5. Le jeudi 17 février 2011, 21:05 par Christophe Richard

Cette continuation de la guerre par d'autres moyens est rendue possible par un facteur qui me semble essentiel. Les acteurs en présence ne disposent pas du monopole des armes les plus puissantes. ADO n'a d'ailleurs pas de forces militaires directement sous son contrôle... Gbagbo quand a lui a des forces qui ne sont pas en mesure d'affronter les forces internationales, et mettre en mouvement l'Achéron d'une confrontation asymétrique par la rue reste sans doutes plus risqué pour lui car il porterait la responsabilité des exactions des forces de l'ordre qui restent sous ses ordres.
Bien cordialement

6. Le jeudi 17 février 2011, 21:05 par Jean-Pierre Gambotti

Puisque je suis totalement incompétent pour traiter de guerre économique, je fais enfiler le costume très confortable de François-Baptiste- Ephraïm Camember et adopter sa logique simplette !
A mon sens nous sommes en RCI dans la problématique "de deux hommes pour un fauteuil", une lutte tragique mais classique, machiavélique, pour le pouvoir, lutte dont une seule des lignes d’opérations est de nature économique. Les stratégies des parties en conflit s’appuyant aussi sur les autres LO, je ne pense pas que l’on puisse affirmer que ce conflit ivoiro-ivoirien ressortisse à la guerre économique stricto sensu.
D’ailleurs cette dénomination de "guerre économique" est quelque peu pléonastique. L’économie dans son acception générale d’activités de création, de diffusion et de consommation de richesses dans un monde marchand et concurrentiel, est par nature dans la problématique du "struggle for life" et du polemos . Si la rivalité est consubstantielle à l’économie, elle l’est aussi au commerce, lequel était déjà qualifié par Clausewitz d’activité humaine la plus proche la guerre. D’évidence l’économie et le commerce exigent, si l’on en traite, de concevoir des stratégies, c'est-à-dire de produire de la pensée au service de l’action. Ainsi, pour ma part, je pense que nous devons réfléchir toutes ces pseudo-guerres qui ne sont que des relations étatiques, infra-étatiques ou paraétatiques, en caméléon, c'est-à-dire d’être capable de produire de la stratégie d’efficience générale en nous appuyant sur les principes clausewitziens du duel et de la confrontation des centres de gravité.
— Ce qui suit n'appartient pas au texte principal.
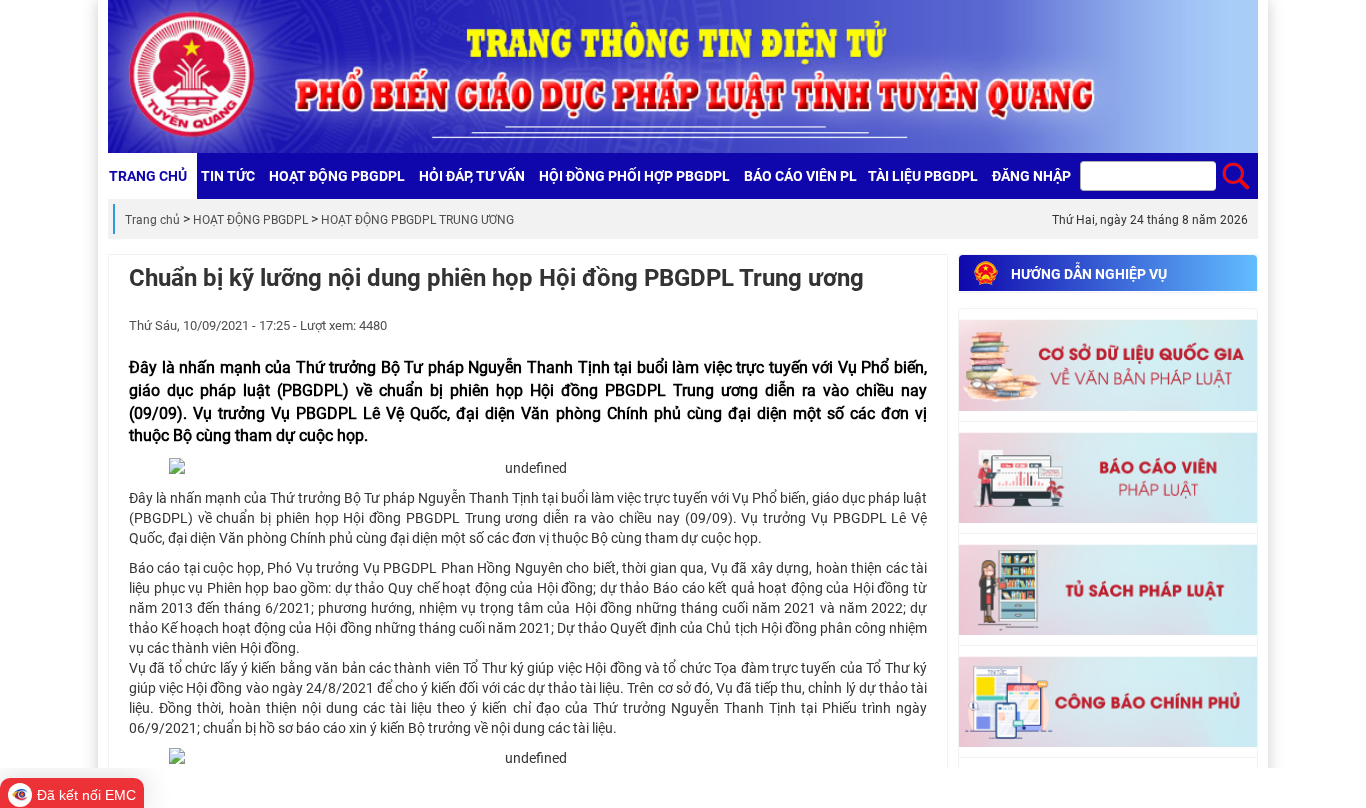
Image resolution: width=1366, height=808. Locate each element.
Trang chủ (152, 220)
Pour parvenir in fine à une forme de praxéologie appliquée - science de l’action concrète - comme viatique universel dans ce monde de conflits et de compétition.
Pour faire court, simple et peut-être un peu provocateur, je dirai que la véritable avancée n’est pas d’individualiser certains faisceaux de forces antinomiques qui parcourent la planète et de les nommer "guerres", mais d’élaborer une méthode unifiée de gestion des crises.
Simplet, mais j’assume !
Très cordialement.
Jean-Pierre Gambotti

égéa : Cher JPG, vous énoncez la critique classique du stratège envers la guerre économique en particulier, et l'abus de la guerre en général. Moui. Je l'ai pratiquée avant vous.

Mais ne faut-il pas se poser la question d'un nouveau milieu où des acteurs "politiques" utilisent la LO "économique" pour résoudre leur rivalité de pouvoir ? on est bien loin de la guerre économique de papa, qui n'était qu'un succédané de la concurrence (pure et parfaite, ben voyons) dans un monde globalisé ?
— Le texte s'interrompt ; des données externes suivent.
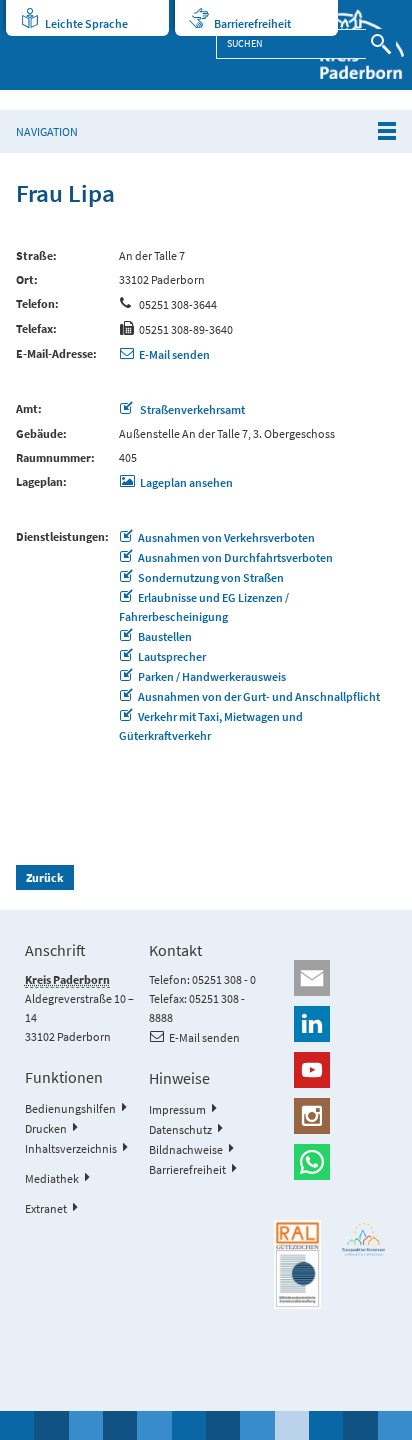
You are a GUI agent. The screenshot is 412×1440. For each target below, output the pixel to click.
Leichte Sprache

7. Le jeudi 17 février 2011, 21:05 par Christophe Richard

Voici un échange fructueux!
Jean-Pierre Gambotti et Olivier Kempf viennent de lever l'ambiguïté fondamentale de l'idée de guerre économique.
L'an dernier, le professeur Coutau-Bégarie, lors d'une de ses conférences de stratégie, faisait remarquer que le critère de l'économie était le profit, alors que celui de la stratégie dans son sens premier était la force.
D'où une confusion dès lors que l'économie s'empare des concepts de la stratégie... Les moyens et les voies imposent leur tyrannie sur les fins...
Or en RCI, c'est plutôt l'inverse, la stratégie s'empare de l'économie et en fait son moyen. Nous sommes bien en présence d'une rivalité politique incapable de recourir à la force pour trancher, et qui utilise donc une approche indirecte. On peut donc parler de continuation de la guerre par d'autres moyens.
Mais on pourrait aussi proposer un autre cadre d'analyse, centré sur les centres de gravité, celui du global (ADO), contre le local (Gbagbo), celui qui gagnera sera celui qui saura détruire la source de puissance de l'autre, à savoir (ce n'est qu'une proposition...) les intérêts politiques et financiers capables de contrôler les organisations et institutions qui structurent localement le pouvoir et permettent de mobiliser ses partisans pour Gbagbo, et le soutien de la "communauté internationale" pour ADO.
Est-ce le combat du requin contre la mouette, ou celui de la truite contre l'aigle?
Bien cordialement
Bien cordialement.

8. Le jeudi 17 février 2011, 21:05 par Jean-Pierre Gambotti

Une ligne d’opérations ne fait pas une stratégie, mon cher OK ! Pas plus qu’elle ne démontre la réalité d’un nouveau type de guerre.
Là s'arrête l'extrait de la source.